[Items from a dataset]

——————————

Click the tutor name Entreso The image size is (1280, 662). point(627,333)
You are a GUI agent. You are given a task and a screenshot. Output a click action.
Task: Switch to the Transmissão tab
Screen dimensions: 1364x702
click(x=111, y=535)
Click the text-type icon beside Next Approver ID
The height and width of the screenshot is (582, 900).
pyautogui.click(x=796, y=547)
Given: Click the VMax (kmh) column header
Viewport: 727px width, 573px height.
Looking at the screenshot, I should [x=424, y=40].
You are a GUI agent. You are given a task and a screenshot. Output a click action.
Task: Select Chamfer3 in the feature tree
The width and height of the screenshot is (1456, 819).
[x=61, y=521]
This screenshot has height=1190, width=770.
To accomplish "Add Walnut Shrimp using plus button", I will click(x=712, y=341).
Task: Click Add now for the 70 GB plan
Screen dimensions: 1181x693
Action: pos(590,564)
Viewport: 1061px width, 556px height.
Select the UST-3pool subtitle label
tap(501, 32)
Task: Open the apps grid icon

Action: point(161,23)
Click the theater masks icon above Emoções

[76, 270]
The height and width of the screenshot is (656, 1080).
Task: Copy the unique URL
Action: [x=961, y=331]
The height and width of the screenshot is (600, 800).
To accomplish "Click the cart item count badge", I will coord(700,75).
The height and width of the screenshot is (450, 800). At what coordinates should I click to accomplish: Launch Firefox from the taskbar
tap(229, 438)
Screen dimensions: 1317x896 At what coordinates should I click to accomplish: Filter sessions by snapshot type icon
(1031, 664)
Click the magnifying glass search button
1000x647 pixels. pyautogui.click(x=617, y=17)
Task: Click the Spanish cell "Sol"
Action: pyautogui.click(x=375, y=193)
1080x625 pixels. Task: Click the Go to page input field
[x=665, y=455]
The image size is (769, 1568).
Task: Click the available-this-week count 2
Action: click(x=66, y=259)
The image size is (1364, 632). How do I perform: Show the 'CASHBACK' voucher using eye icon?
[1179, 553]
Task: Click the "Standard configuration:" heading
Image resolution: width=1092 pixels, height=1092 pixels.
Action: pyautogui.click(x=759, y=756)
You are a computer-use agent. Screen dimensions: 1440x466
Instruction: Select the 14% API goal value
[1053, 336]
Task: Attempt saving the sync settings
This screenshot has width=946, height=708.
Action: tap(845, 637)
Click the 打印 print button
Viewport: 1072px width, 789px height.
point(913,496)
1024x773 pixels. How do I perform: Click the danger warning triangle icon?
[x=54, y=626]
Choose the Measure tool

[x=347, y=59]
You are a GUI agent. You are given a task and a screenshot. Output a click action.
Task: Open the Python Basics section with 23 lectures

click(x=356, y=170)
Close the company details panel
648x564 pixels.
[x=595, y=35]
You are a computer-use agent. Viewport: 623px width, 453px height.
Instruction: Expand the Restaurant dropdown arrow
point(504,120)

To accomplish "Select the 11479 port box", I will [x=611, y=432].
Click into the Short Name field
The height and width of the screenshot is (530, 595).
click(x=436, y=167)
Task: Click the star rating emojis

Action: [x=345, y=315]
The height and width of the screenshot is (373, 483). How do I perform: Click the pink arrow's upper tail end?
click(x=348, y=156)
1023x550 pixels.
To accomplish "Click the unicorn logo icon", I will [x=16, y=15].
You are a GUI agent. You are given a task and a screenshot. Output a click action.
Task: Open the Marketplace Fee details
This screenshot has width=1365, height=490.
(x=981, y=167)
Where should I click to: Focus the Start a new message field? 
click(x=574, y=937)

——————————

Copy, exactly as written, the lines above, beginning with the one that contains "Task: Open the Marketplace Fee details" and ending with the last.

*Task output*.
Task: Open the Marketplace Fee details
This screenshot has width=1365, height=490.
(x=981, y=167)
Where should I click to: Focus the Start a new message field? 
click(x=574, y=937)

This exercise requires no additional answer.